Confessing the Attitudes of My Heart
I couldn’t pray for revival in our children’s lives without feeling like it was an incomplete prayer—I needed spiritual renewal as well.
For several years I was part of a mom’s prayer group in our school. We prayed for revival in our school and in our children’s lives.
Every time I would begin to pray the Lord always brought me back to myself. I couldn’t pray for revival in our children’s lives without feeling like it was an incomplete prayer—I needed spiritual renewal as well.

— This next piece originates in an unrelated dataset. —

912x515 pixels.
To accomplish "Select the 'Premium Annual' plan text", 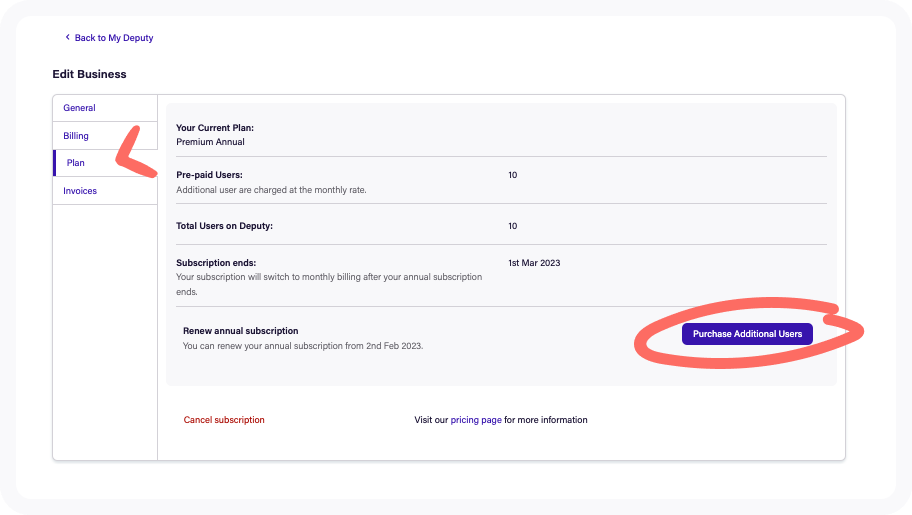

Then, in the fall of 1995, I began to sense God working in my life in an unusual way. For many years as a parent I had struggled with feelings of anger toward my children. I was diligent in rectifying my mistakes when I made them—for example, if I yelled at the children and shouldn’t have, or if I disciplined them out of anger, I would ask their forgiveness.
But now I realized that He wanted me to deal with the attitudes of my heart which had led to the anger. And, oh, that was difficult—to see my selfishness and my desperate need for Him.
God directed me to gather my children together to confess this to them. So on the night before Thanksgiving we gathered in the living room. Dennis and I talked about how God had been working in our lives during the previous months. I told them I wanted to make sure nothing I had done in the past would hinder them from experiencing the fullness of God in their hearts. Through my tears I confessed my sinful attitudes, and asked for their forgiveness.
They had never seen me like I was that night. So I think they were a little stunned, a little shocked. But one by one each of them forgave me.
Now, looking back over the years, I can see how God has worked. My relationship with each child is much deeper—God’s peace is there. God began a process of spiritual renewal and awakening in our entire family that still continues.